Later, Schmid confirmed that his comments were directed towards Ljungberg, who once again showed displeasure with no-calls against him.
"If throwing his hands up motivates him and makes him work harder, it's not an issue,” Schmid said. “But if arguing with the referee takes away from time that you could be helping the team, then it is an issue. As a leader, he's got that responsibility on his shoulders to help guide the team.”
Goalkeeper Kasey Keller repeated Schmid's calls for accountability after the match.
“This is not something for me to criticize or to make judgments . . . but at some stage there has to be some accountability," said Keller.
The Sounders' attacking woes, especially at home, have become a real problem. Despite the strongest home support in MLS, the Sounders continue to disappoint their faithful. On Saturday, 35,953 fans went home unhappy after couldn't answer San Jose’s early goal.
“We allowed them to get into a rhythm of play and establish themselves and gain their confidence early,” Schmid said. “Their goal came out of that sequence as well. At the end of the day, we woke up and probably had more of the game but having more of the game doesn't mean crap. At the end of the day, we lost 1-0."
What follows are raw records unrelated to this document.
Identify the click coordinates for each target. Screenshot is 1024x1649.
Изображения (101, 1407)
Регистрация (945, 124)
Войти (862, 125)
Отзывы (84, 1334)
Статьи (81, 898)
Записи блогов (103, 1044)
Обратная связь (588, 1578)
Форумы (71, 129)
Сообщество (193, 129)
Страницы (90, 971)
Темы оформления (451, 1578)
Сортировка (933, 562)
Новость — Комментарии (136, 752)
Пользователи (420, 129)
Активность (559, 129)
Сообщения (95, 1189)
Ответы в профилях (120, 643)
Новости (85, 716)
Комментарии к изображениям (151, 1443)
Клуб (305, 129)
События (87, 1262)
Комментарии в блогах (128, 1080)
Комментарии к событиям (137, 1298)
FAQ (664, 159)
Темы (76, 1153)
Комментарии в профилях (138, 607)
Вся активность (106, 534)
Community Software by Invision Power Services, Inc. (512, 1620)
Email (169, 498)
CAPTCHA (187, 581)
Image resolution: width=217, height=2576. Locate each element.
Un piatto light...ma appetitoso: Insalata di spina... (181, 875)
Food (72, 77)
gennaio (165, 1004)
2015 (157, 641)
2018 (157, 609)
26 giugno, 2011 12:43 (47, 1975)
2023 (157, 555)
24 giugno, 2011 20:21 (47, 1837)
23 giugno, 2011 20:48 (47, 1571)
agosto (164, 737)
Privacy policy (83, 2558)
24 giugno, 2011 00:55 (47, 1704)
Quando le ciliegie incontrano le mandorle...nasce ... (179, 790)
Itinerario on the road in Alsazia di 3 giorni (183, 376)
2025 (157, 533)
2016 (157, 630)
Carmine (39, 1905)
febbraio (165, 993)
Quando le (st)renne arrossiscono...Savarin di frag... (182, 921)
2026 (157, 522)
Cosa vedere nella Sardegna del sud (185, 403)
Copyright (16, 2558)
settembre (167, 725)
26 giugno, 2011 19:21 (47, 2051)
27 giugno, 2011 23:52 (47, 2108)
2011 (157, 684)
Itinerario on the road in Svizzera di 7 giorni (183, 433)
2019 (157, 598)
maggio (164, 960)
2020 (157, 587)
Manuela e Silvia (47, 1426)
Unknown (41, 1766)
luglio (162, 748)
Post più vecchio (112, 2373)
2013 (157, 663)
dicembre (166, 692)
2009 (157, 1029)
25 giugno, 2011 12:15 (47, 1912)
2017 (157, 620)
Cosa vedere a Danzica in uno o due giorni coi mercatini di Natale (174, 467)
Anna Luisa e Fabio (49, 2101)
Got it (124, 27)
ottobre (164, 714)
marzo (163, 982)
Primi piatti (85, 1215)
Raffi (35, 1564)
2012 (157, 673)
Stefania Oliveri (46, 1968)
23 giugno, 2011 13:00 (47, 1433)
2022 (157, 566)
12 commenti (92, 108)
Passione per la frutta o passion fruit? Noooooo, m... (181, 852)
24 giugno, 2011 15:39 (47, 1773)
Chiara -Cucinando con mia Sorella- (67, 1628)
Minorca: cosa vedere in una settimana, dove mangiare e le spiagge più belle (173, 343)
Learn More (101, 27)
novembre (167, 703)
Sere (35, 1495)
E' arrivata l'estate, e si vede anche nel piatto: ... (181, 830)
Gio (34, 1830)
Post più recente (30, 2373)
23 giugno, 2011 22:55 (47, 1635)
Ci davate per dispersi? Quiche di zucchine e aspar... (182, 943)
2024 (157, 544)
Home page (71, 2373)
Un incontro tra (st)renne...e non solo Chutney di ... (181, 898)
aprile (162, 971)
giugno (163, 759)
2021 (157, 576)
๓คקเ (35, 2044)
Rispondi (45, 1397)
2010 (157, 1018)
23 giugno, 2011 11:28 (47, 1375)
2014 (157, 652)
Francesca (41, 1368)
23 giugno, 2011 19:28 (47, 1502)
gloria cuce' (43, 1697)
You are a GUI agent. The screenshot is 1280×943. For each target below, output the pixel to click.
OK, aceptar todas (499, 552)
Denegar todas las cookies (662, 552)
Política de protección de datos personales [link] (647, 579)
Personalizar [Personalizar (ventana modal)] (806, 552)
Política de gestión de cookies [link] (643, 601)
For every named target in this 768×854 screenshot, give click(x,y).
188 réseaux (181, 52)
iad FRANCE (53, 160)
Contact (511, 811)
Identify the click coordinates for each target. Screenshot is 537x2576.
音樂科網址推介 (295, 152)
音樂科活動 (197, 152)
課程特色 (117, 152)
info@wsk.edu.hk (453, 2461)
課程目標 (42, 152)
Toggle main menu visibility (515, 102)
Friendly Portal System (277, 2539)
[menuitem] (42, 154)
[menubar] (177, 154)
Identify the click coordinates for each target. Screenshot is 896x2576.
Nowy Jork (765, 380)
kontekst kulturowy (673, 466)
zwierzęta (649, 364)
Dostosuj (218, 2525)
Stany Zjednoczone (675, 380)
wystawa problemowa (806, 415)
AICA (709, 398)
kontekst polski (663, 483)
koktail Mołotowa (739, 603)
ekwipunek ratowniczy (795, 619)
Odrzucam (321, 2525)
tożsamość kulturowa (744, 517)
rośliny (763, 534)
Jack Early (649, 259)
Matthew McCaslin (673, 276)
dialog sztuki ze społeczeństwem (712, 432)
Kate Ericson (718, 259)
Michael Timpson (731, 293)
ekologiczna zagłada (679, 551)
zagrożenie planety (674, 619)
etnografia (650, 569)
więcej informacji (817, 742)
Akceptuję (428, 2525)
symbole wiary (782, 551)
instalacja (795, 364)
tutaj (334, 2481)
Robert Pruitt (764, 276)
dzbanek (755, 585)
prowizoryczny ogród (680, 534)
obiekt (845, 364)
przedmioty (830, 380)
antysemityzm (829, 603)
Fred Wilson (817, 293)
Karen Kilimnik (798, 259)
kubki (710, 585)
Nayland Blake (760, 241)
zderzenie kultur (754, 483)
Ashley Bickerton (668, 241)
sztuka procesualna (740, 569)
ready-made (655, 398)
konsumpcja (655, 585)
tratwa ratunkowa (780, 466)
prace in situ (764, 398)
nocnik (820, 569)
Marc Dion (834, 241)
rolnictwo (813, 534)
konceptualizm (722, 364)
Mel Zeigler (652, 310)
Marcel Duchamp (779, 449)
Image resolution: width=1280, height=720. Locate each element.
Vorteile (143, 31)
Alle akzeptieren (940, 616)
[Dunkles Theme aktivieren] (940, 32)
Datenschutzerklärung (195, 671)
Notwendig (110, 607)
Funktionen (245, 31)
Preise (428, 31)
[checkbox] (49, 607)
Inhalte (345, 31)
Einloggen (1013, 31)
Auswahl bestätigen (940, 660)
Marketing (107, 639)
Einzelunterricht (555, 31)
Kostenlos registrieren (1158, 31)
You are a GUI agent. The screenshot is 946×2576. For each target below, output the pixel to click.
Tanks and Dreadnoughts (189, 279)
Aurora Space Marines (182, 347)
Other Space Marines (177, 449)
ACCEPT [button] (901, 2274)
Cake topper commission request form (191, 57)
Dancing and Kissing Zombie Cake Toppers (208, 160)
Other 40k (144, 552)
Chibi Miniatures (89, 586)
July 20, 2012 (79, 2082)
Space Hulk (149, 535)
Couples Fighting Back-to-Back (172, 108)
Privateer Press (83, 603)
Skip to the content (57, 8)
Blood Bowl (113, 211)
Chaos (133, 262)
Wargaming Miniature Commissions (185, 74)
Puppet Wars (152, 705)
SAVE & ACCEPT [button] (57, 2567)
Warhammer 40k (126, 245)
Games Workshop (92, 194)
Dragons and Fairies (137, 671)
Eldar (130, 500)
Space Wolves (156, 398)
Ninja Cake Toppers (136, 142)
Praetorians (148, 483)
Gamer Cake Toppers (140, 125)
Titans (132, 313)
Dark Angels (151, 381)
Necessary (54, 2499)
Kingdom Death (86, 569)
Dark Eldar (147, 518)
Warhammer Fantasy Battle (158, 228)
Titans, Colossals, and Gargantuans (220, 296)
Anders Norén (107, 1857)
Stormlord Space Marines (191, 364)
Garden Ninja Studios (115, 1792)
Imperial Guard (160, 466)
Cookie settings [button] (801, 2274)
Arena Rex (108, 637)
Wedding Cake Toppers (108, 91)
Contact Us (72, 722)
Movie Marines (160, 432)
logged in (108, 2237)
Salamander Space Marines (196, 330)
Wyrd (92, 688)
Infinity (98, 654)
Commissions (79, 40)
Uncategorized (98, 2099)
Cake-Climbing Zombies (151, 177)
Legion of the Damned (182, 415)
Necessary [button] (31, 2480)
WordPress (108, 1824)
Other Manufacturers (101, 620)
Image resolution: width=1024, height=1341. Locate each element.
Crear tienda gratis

With a 2-3-1 record at home this season, Qwest Field hasn't turned into the fortress Schmid envisioned. In the past five home games, Seattle have scored only twice, with one of those being a miraculous stoppage-time winner from Mike Fucito.
In franchise history, the Sounders are averaging only 1.19 goals per game at home. When stacked up against all other MLS teams at home this year, that figure ranks dead last. In 2010, the league average for goals per game at home is 1.44, putting Seattle considerably under the bar. The all-time figure in MLS is 1.70.
In an effort to explain the home struggles despite the record crowds, Schmid pointed out the poor record of the Columbus Crew when they opened the league’s first soccer-specific stadium. Opponents were eager to play in Crew Stadium, which led to better play from the visitors and initially poor results from Columbus.
In the visitors’ locker room, Yallop theorized that the Seattle players may get nervous trying to please the eager fans.
"It is a tough crowd and you maybe get a little anxious to play in front of 35,000 people,” Yallop said. “The Sounders will do well at home and score goals. The atmosphere is terrific and the players played well today. They did everything but the final touch."
After a confidence-building 1-0 win at New York a week ago, Seattle’s players had hoped for better today. Instead, Schmid must spend another week answering the same questions about Swiss striker Blaise Nkufo’s arrival, which can't some soon enough.
Schmid didn't have an injury update on Jhon Kennedy Hurtado. The defensive stalwart went down late in the game with what might have been a muscular injury in his leg. After spending the rest of the match on the ground, he was able to walk off the field under his own power.